Blue book

In the Frankish Empire there was no hereditary nobility. There was a form of aristocracy, consisting of landowners. The major authorities of the empire belonged to that group. In most princedoms the magistrates at the court were part of the class of ministerials. In the medieval feudal society they were a kind of serfs, having received lands from the church or their lord and having to perform services in return. Those in the military were counted as noblemen. In the 13th century they became part of the feudal nobility and urban aristocracy. 

When, from the 10th century onwards, royal authority was waning, higher magistrates and landowners managed to work themselves up to being rulers and lords. They became the higher nobility. Apart from that, as a result of feudalism, a lower nobility developed. In the struggle for power, the higher nobility needed soldiers and thus their vassals became small noblemen.

As the power of lieges and of the towns was increasing, political power, especially of the lower nobility, diminished from the 13th century onwards, while the main source of income, landownership, decreased as a result of changing economic conditions. The decentralization policy of the Burgundians resulted in the rise of a new nobility. The lower noblemen, having served the government as civil servants and having received many privileges in the process, formed this new group. They became the main body of support for the central authorities.

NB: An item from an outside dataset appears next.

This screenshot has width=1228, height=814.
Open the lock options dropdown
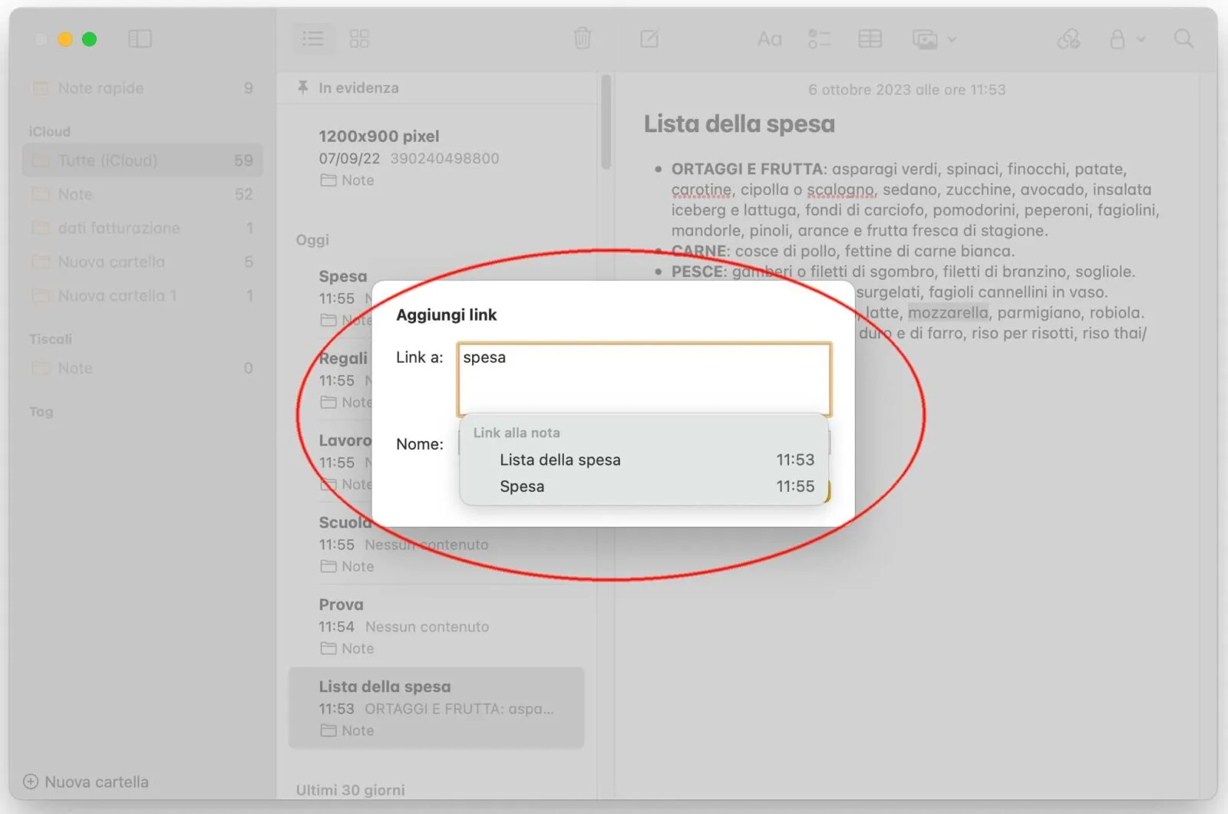(1139, 38)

After the 16th century, nobility lost its social basis. Besides the economic situation, this was also caused by the extinction of noble families and the fact that during the Republic, no new noblemen were created. In that period a patriarchate developed, acquiring titles through the purchase of manors. In 1795 privileges were abolished.. Dutch nobility (and especially those in Holland) can be divided into an ante- a post-Republic variety.

The Van Schelven family name occurs in the Dutch Blue Book.